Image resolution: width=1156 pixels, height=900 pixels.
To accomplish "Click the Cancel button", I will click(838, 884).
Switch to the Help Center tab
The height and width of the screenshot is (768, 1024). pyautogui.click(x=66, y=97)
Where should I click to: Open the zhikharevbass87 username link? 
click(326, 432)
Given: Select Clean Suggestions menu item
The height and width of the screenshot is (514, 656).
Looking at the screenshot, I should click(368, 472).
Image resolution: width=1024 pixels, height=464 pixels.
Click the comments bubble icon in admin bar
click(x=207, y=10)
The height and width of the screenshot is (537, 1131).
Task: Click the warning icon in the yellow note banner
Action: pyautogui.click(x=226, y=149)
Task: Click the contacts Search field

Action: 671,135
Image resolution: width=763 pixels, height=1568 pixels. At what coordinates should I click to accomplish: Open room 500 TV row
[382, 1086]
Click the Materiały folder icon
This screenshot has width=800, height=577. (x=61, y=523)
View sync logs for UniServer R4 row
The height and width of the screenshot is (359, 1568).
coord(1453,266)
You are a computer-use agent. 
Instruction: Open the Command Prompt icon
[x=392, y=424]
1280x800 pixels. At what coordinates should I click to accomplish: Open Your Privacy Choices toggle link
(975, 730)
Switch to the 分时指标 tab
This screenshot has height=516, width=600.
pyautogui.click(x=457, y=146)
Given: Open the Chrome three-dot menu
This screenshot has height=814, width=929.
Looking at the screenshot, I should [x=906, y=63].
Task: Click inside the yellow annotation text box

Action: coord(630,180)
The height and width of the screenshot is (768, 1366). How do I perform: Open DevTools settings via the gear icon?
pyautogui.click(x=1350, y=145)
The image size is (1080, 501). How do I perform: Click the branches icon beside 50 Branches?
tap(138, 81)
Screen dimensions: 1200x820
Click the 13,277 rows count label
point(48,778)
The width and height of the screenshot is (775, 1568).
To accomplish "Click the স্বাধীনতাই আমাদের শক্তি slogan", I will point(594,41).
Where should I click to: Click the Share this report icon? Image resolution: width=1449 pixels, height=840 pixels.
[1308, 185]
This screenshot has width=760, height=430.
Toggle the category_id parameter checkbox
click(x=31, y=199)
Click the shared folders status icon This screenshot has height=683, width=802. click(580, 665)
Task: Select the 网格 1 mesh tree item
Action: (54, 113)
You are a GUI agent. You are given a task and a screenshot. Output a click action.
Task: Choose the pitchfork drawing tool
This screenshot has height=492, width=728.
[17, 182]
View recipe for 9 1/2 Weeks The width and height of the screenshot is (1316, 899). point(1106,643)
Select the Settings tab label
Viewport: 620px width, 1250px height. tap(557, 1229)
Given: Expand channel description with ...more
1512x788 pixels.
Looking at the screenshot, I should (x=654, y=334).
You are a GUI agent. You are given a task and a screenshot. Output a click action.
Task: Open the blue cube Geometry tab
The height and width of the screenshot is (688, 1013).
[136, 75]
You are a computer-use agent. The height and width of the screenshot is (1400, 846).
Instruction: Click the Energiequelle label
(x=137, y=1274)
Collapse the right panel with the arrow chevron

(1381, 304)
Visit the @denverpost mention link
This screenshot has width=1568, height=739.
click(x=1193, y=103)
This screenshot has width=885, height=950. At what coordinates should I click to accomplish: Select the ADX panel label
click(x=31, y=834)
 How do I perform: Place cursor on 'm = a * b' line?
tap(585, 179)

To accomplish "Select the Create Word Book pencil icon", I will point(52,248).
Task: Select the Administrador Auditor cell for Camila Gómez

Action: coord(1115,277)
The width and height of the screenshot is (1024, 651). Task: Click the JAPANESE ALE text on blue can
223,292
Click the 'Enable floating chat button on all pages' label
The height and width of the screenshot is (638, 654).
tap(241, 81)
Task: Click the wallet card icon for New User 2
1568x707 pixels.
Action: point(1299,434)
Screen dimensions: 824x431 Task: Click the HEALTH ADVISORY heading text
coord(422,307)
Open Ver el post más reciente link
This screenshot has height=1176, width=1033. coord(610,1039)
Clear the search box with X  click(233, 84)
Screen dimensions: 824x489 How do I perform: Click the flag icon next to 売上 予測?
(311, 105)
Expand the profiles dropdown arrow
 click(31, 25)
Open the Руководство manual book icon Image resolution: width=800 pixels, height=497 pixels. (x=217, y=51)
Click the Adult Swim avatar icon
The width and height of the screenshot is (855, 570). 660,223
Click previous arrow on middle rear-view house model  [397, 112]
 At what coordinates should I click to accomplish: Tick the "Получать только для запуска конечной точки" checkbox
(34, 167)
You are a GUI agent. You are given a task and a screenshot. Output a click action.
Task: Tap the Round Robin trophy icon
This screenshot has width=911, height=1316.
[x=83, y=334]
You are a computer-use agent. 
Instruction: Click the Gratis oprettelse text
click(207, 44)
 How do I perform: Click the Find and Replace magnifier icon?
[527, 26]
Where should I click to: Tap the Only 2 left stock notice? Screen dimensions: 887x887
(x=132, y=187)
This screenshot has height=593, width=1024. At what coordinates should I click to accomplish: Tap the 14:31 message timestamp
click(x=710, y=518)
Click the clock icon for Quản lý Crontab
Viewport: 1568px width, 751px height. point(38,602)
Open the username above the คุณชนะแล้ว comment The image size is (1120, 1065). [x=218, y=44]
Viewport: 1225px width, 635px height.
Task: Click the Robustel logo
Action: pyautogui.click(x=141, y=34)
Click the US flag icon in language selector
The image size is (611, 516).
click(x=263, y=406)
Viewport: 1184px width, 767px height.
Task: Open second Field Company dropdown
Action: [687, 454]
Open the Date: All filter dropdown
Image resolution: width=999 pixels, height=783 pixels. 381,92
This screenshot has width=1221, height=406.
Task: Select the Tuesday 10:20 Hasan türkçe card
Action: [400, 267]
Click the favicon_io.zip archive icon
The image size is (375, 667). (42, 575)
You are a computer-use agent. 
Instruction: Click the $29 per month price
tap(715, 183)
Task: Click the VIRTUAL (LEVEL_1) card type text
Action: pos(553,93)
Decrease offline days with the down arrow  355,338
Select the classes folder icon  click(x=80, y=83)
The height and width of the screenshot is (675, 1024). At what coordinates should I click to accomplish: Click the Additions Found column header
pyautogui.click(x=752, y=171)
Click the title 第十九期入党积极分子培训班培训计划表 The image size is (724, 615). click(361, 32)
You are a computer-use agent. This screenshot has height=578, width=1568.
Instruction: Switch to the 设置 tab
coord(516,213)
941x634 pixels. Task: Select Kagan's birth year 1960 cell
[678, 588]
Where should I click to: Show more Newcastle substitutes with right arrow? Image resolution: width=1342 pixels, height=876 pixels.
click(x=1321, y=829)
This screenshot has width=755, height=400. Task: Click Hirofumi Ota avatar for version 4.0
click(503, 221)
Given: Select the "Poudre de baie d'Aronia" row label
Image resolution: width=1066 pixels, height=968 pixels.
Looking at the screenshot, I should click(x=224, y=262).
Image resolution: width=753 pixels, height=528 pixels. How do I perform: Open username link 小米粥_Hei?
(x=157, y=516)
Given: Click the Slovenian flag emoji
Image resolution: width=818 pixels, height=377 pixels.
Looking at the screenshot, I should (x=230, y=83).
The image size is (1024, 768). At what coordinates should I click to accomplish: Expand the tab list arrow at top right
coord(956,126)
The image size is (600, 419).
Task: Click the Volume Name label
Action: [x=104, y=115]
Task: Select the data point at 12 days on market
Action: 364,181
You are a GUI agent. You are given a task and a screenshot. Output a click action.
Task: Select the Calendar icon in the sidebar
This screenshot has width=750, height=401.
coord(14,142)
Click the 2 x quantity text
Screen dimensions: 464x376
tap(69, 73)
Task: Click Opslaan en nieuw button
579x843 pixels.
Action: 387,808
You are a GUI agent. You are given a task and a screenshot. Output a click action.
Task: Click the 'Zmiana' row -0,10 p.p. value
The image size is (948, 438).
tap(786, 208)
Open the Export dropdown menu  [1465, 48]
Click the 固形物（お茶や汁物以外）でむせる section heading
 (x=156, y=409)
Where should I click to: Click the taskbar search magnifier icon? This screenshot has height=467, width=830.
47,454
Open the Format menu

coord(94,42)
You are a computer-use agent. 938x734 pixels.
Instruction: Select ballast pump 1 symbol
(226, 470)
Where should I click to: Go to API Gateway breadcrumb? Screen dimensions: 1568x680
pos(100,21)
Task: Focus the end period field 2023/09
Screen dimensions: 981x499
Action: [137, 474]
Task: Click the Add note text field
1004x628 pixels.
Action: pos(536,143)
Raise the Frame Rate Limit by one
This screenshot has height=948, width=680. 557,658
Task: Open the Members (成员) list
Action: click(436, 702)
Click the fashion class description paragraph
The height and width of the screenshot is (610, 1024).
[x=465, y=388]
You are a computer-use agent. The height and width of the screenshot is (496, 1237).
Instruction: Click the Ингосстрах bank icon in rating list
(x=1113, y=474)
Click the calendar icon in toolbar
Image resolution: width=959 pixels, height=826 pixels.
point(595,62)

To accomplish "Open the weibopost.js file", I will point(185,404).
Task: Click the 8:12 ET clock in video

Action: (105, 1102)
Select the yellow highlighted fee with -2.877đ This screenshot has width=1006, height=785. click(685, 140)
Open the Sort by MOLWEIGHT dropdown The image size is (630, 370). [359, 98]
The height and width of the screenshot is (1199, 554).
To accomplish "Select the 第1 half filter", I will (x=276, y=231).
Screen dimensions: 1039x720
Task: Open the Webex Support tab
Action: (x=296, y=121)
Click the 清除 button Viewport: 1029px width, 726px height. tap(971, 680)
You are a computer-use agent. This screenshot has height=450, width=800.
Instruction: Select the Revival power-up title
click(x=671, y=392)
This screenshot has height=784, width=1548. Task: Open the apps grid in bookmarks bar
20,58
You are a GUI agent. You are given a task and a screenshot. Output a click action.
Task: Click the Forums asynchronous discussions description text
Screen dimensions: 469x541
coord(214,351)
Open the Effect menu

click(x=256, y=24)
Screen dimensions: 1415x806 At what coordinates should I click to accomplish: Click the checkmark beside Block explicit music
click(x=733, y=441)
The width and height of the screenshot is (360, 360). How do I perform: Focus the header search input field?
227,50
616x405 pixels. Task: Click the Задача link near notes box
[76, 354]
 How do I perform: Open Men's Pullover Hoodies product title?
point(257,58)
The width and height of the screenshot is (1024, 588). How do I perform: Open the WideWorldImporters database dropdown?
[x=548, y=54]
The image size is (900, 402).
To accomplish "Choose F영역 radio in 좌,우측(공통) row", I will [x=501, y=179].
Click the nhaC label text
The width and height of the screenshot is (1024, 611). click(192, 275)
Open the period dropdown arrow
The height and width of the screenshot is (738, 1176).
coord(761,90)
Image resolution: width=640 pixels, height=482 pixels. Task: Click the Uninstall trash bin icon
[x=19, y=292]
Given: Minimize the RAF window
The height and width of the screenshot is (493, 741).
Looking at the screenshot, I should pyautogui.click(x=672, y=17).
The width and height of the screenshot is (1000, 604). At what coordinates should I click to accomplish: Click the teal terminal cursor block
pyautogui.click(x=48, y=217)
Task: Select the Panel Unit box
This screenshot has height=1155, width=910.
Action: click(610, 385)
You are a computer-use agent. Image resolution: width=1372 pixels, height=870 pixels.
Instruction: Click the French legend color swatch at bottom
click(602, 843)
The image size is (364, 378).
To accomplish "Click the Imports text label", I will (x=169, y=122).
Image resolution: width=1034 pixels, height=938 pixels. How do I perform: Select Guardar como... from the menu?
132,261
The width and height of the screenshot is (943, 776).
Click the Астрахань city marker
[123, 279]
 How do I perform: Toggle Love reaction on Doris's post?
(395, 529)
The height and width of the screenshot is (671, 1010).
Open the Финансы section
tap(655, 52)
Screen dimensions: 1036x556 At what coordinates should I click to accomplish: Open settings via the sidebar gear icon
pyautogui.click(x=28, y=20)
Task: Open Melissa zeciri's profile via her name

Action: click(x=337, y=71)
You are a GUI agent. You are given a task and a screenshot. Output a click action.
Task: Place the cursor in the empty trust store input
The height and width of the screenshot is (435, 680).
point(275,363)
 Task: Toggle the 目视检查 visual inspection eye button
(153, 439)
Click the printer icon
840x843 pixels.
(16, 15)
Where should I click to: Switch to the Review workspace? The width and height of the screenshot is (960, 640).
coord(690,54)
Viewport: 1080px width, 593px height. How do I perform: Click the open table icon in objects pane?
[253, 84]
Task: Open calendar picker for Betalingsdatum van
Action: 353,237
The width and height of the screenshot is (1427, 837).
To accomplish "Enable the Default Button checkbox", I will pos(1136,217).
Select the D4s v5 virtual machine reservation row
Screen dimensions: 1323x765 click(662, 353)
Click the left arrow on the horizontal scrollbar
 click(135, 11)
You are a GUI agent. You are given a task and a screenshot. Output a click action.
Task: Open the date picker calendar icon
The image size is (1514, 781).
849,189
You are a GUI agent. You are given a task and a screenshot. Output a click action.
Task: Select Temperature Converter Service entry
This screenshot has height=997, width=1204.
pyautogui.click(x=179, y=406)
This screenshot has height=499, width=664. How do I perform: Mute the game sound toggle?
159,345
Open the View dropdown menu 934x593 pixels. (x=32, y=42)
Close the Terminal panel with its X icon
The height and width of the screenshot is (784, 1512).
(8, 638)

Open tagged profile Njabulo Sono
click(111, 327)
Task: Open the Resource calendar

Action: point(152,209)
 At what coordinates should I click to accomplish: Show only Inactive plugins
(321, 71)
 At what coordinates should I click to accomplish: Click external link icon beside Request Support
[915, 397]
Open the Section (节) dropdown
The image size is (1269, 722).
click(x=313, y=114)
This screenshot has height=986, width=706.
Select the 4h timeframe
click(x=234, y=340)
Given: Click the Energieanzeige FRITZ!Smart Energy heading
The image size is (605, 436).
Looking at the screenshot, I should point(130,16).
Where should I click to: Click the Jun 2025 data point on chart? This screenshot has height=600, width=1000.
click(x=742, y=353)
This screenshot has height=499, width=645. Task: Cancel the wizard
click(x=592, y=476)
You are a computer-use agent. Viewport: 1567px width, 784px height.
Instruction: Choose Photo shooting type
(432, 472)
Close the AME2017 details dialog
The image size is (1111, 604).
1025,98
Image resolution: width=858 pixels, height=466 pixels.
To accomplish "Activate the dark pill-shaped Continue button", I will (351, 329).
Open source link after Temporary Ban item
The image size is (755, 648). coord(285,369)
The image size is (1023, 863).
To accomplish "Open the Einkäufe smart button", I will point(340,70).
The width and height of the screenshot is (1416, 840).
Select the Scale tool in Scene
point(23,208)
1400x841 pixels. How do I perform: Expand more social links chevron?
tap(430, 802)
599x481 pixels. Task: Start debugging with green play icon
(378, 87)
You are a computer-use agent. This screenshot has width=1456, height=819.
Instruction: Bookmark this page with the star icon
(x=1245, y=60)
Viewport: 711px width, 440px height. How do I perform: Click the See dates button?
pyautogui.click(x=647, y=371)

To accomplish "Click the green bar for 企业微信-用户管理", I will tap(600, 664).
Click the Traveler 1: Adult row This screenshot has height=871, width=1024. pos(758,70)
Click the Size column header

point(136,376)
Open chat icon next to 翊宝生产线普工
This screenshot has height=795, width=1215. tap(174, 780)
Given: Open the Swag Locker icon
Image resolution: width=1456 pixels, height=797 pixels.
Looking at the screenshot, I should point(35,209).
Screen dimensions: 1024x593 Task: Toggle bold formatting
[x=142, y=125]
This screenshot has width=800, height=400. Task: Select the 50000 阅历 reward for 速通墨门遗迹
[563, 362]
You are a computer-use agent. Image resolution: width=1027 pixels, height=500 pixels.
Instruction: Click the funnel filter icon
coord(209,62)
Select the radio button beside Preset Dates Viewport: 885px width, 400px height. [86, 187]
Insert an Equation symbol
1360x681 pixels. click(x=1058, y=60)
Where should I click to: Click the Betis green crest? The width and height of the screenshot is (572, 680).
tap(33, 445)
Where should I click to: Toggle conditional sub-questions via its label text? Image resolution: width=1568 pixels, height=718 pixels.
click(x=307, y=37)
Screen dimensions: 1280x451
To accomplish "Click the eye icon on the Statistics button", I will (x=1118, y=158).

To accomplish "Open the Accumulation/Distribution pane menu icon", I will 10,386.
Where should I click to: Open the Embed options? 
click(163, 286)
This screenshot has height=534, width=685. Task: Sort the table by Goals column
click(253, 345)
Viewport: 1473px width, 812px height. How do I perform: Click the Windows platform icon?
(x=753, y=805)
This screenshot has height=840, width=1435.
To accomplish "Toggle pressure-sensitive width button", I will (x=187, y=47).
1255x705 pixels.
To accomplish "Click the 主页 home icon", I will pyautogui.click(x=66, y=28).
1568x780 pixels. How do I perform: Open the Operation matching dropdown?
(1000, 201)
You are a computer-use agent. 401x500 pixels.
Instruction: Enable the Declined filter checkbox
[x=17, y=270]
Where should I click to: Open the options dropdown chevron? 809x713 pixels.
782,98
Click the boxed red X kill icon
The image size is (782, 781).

━━━━━━━━━━━━━━━━━━━━━━━━━━━━━━

* **Exercise prompt**: Report only the number of lines that hold the string "radio" in this listing.

* **Result for this task**: 2